We get in the car, and we drive right by the movie theater with Indiana Jones. And she takes me to Cinderella. I have to sit through all that gushy stuff with the singing mice, which I hate.

9) Afterwards, my mother takes me to the ice cream parlor, like she always does after a movie.
"I want pecan fudge!" I say.
"Then I'll order strawberry for you," says my mother.
"But I want pecan fudge!" I yell. 
"You couldn't possibly want pecan fudge," says my mother. "You tell lies."

10) I eat the strawberry ice cream, but I don't like it. Strawberry ice cream is boring. It doesn't crunch like pecan fudge.

11) I look at the clock. It isn't even 4 in the afternoon yet. I don't want my mother to get any more weird ideas for how to ruin my day, so I say, "I want to go to the park." There isn't anything I don't like to do at the park. If I say I want to swing and she takes me to the slide, I'll still have fun.

12) My mother says, "I'm taking you to the department store, where you can try on new shirts."
"I want to go to the park!" I yell. "I don't like to try on shirts."
"You couldn't possibly want to go to the park," says my mother. "You tell lies."

13) We drive right past the park on the way to the department store.
"Let's stop and swing on the swings!" I yell. Usually my mother likes to swing on the swings.
My mother acts as if she doesn't hear me.

14) I think about telling her I want to go to the barber shop, which I hate even worse than trying on shirts. But she might take me to the barber shop. And then I'd have to get my hair cut. Today is even worse than a chores day.

15) When we get to the department store, my mother makes me try on white shirts. That's the color I hate the worst.
"I want a red shirt," I say.
"You couldn't possibly want a red shirt," says my mother. "You tell lies."

16) I am getting angrier and angrier. This is no way to spend a school holiday. There has to be a way to get her to listen to me and do what I want.
"When can we go home?" I ask.
"Do you want to go home?" asks my mother.

17) I am so angry I can barely talk. I say, "If I say 'Yes, I want to go home,' you'll say I couldn't possibly want to go home.
You'll say I tell lies.
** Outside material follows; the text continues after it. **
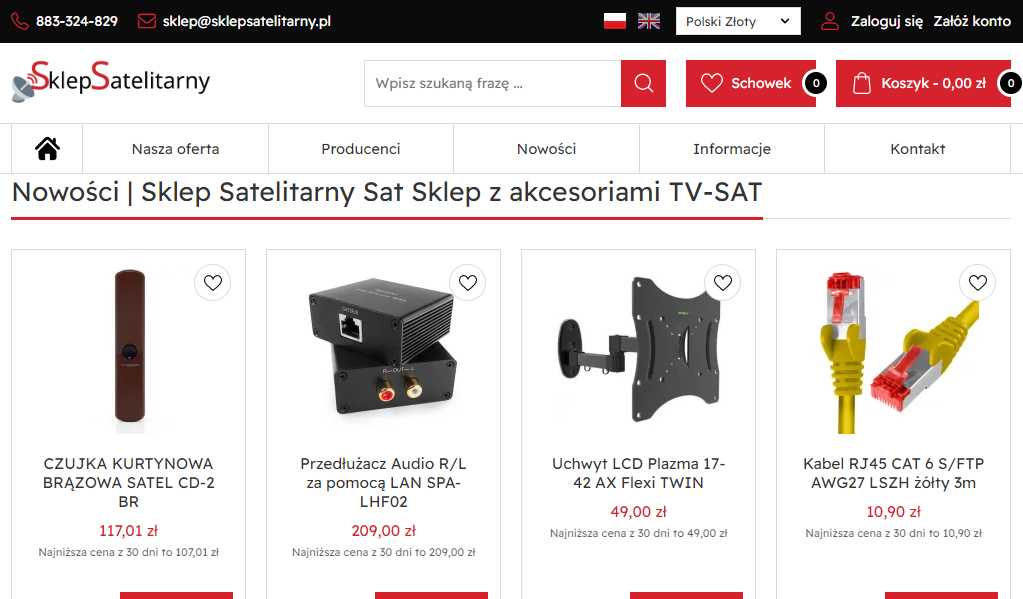
Task: Click the user account icon beside Zaloguj się
Action: coord(830,21)
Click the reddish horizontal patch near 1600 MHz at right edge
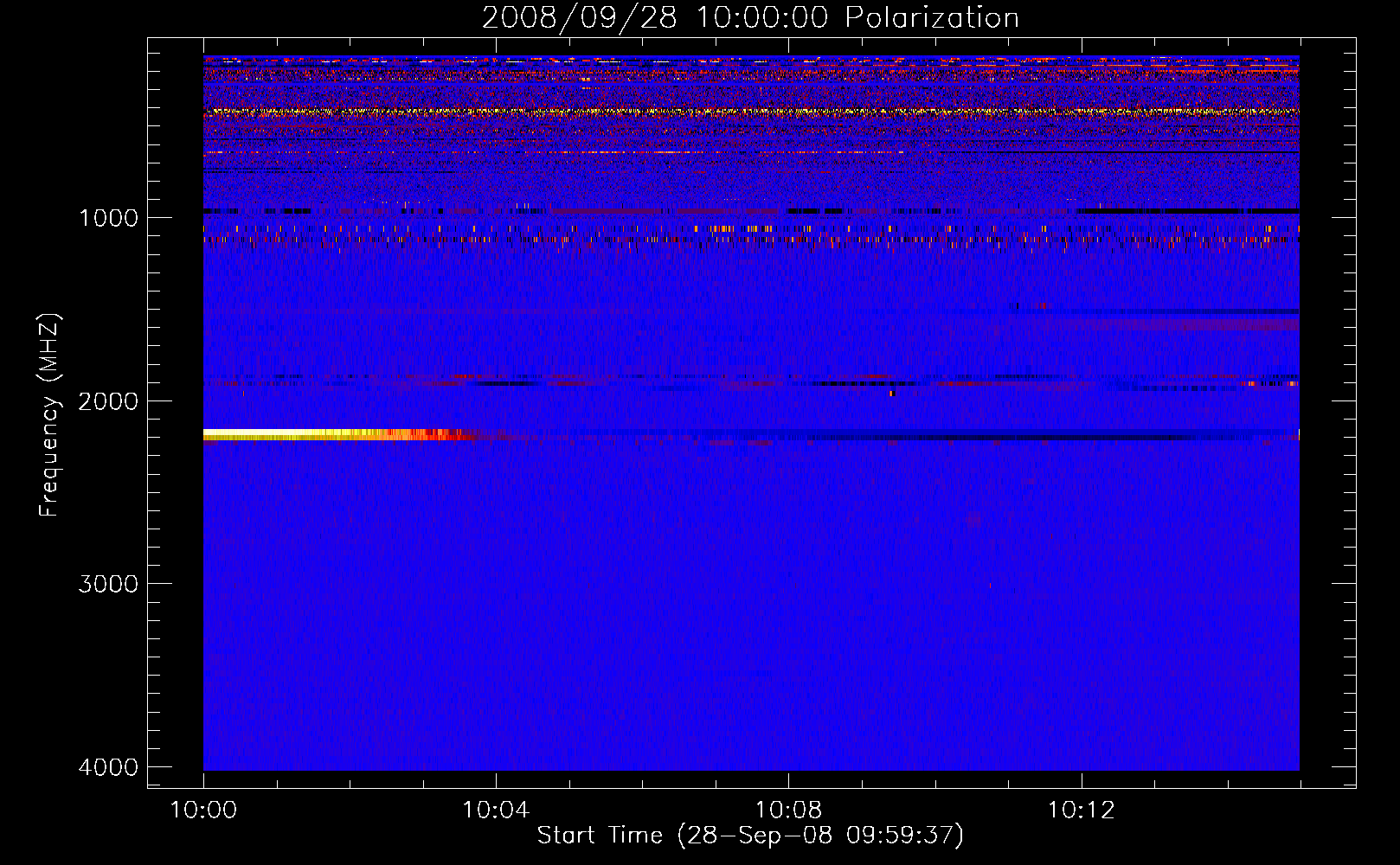Image resolution: width=1400 pixels, height=865 pixels. tap(1211, 325)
But if I say 'No, I don't want to go home,' then I'm lying. How can I tell you what I really want?"

18) "You'll have to tell the truth," says my mother.
"How will you know it's the truth?" I ask.
"Let's practice," says my mother.
"Okay," I say.
"Is your room clean?" asks my mother.
"No," I say. "I put everything under the bed."
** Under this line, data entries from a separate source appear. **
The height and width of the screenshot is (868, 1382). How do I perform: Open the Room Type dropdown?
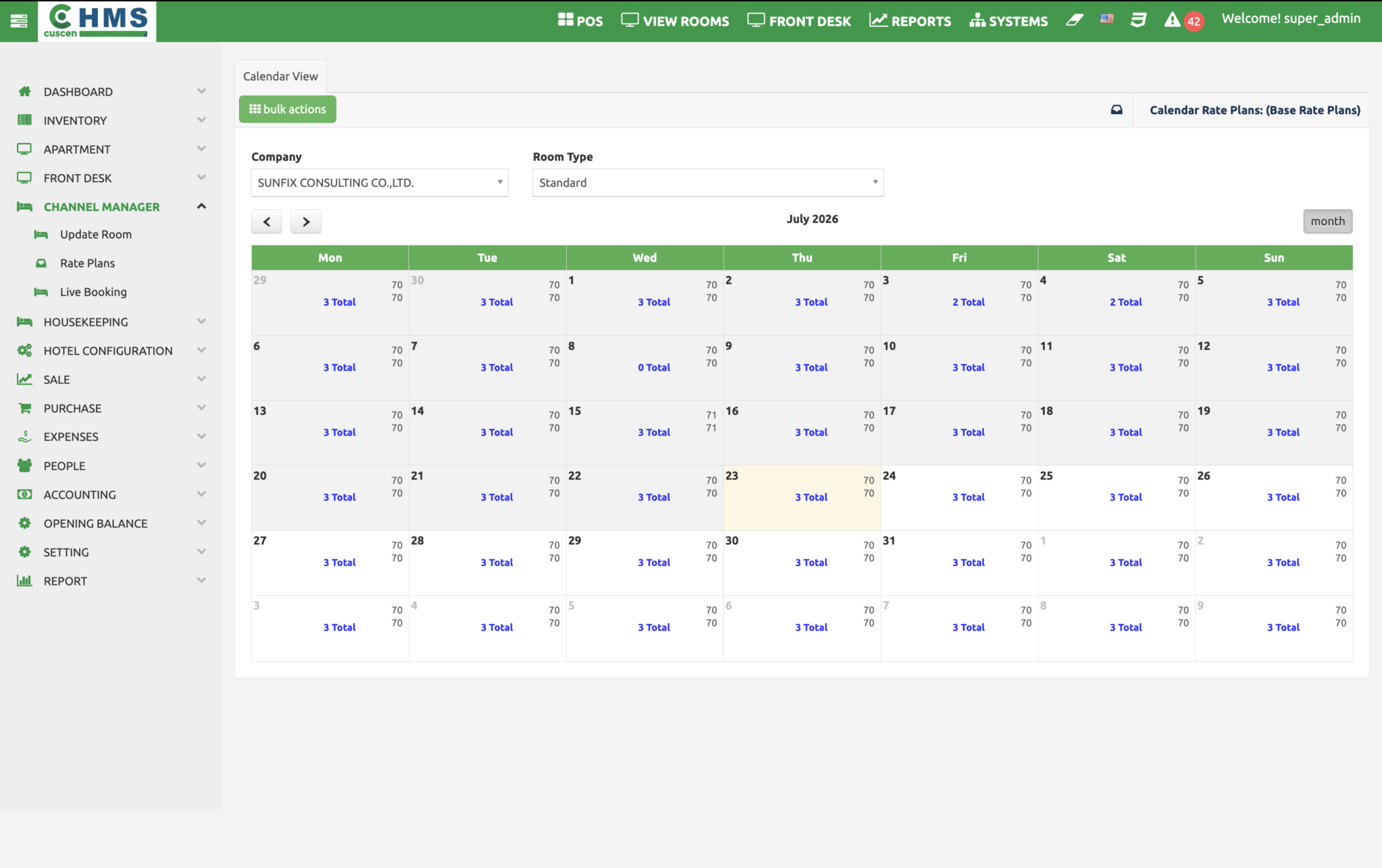click(708, 183)
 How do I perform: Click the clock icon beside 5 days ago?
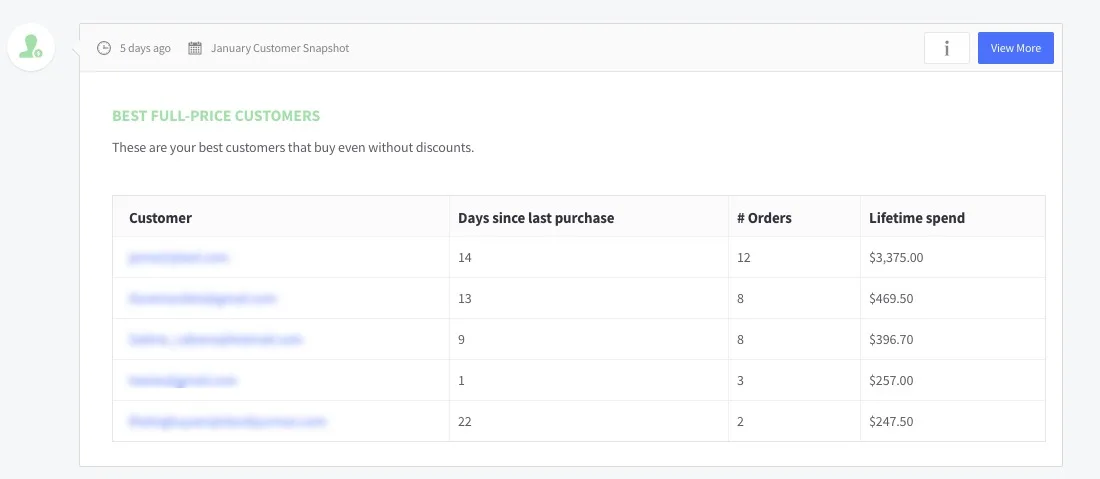pyautogui.click(x=104, y=48)
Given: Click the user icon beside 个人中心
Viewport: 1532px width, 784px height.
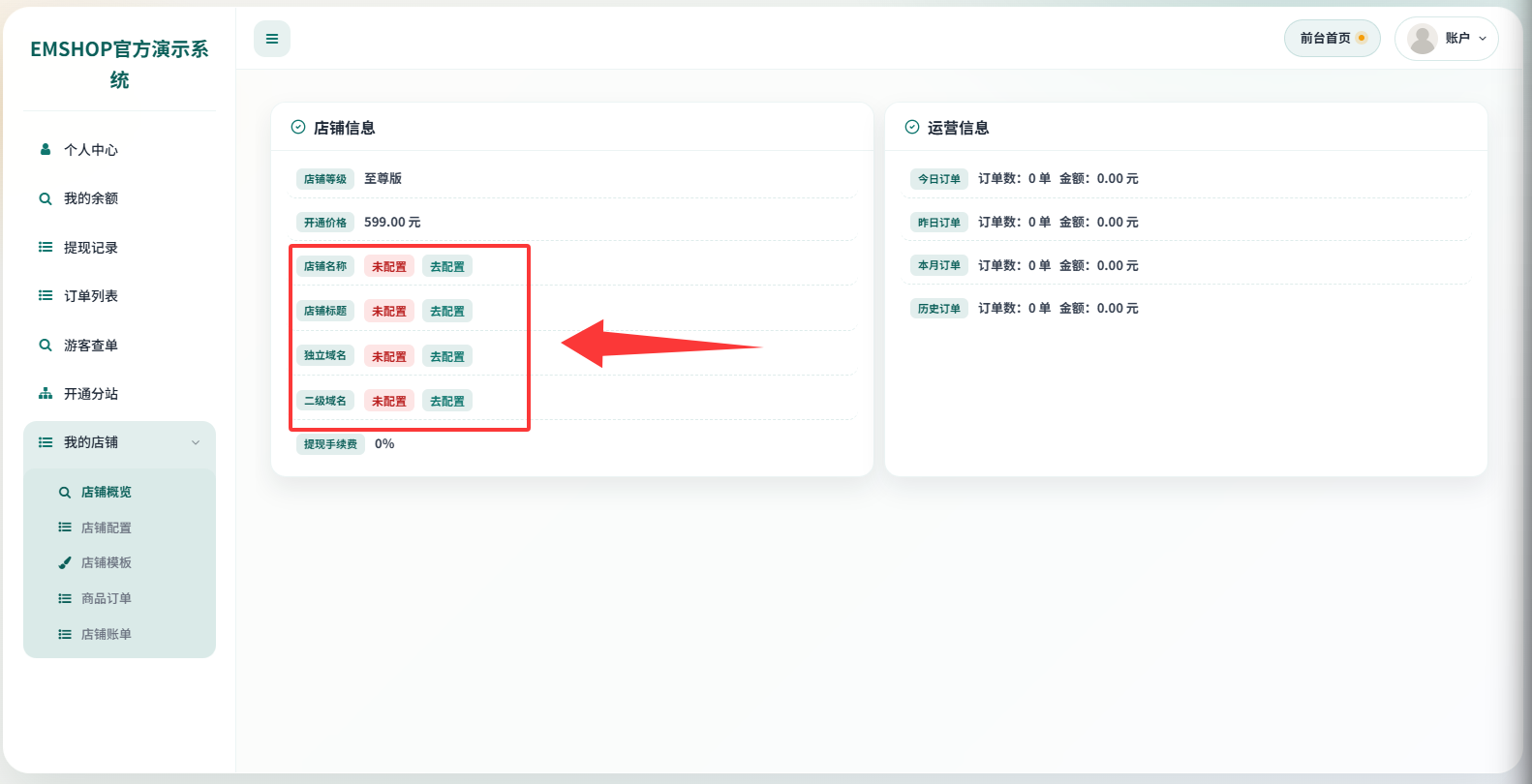Looking at the screenshot, I should click(46, 149).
19) "Why did you do that?" asks my mother.
"Because I didn't want today to be a chores day," I say.
"That sounds like the truth," says my mother. "Now, do you want to go home?"
"Yes," I say. "I want to go home."

20) When we get home, my mother asks, "What do you want to do tomorrow?"
I say, "I want to see Indiana Jones and I want pecan fudge ice cream, and I want to go to the park."
My mother says, "Now I know you're not lying. If you clean your room, we'll do that."

21) "What if the aliens come and put everything under my bed?" I ask.
"If they do, I'll believe you," says my mother. "I know you won't tell lies again."